Goldfinches (Carduelis carduelis) are always a complete delight to see. Their photogenic red faces, bright golden wings and incessant chirruping make them welcome guests on our feeders!

Their approach can be predicted from some distance with their pinging and twittering calls heard before they descend onto your feeding station. Goldfinches are extremely social creatures and you will often find them in noisy flocks named charms – we can’t think of a more apt word to describe a group of such beautiful little birds. They will flock together shortly after the breeding season has finished, with charms sometimes holding thousands of excited goldfinches!

The UK has seen a huge rise in this garden visitor in recent years with over 500,000 breeding pairs now recorded here. We have given them some affectionate names over the years which reflect our adoration such as goldie, gold linnet, thistle finch, redcap and King Harry.

But what can you do to bring goldfinches to your garden?
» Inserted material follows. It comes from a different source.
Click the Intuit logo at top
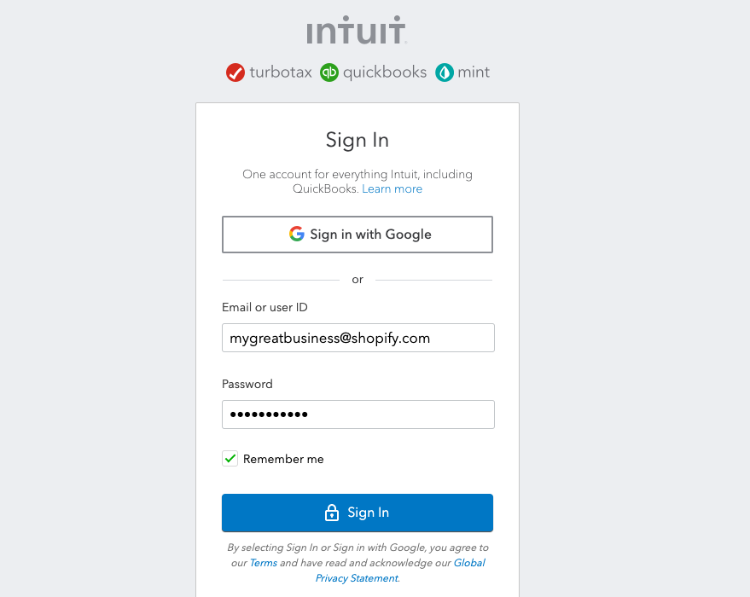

(Getty Images) Goldfinch looking around

Goldfinch fact file

Size: 12 cm long

Weight: 14-17 g

Male/female: Look very similar, both with yellow wing fringes and a red face mask. Males have a longer beak and red face feathers which extend behind the eye

Breeding season: late April onwards

Eggs: White with brown speckles. Goldfinches lay 2-3 broods of 3-7 eggs

Incubation: 10-14 days

Fledging: Leave nest in 14-17 days. Young goldfinches do not have the red face of their parents which they acquire after their first moult

Typical lifespan: 2 years

Nutrition: Fine seed like thistle, teasel, dandelions and niger

 

Attracting goldfinches

  • A garden rich in small seed heads will entice eager goldfinches. Thistles are a particular favourite, with this even reflected in their Latin name (Carduus means thistle). Their thin beak allows them to poke into tiny spaces to reach these fine seeds with precision; males have a better advantage with their longer bills.
  • If you have limited space for wildflowers in your garden, fill your feeders with a range of niger, sunflower hearts and seed mix. Niger is perfect for the nimble beaks of finches to handle.
  • Goldfinches love to nest at the ends of tree branches so if your garden is overlooked by these you are in for a treat! They particularly like fruit trees where they will often feed.
  • Create lots of safe places to perch so the entire charm can enjoy your garden. This could be fence posts or panels that are not overshadowed by trees or anywhere predators could be hiding. A feeding station with plenty of feeders and a bird table ensures every finch gets their fill!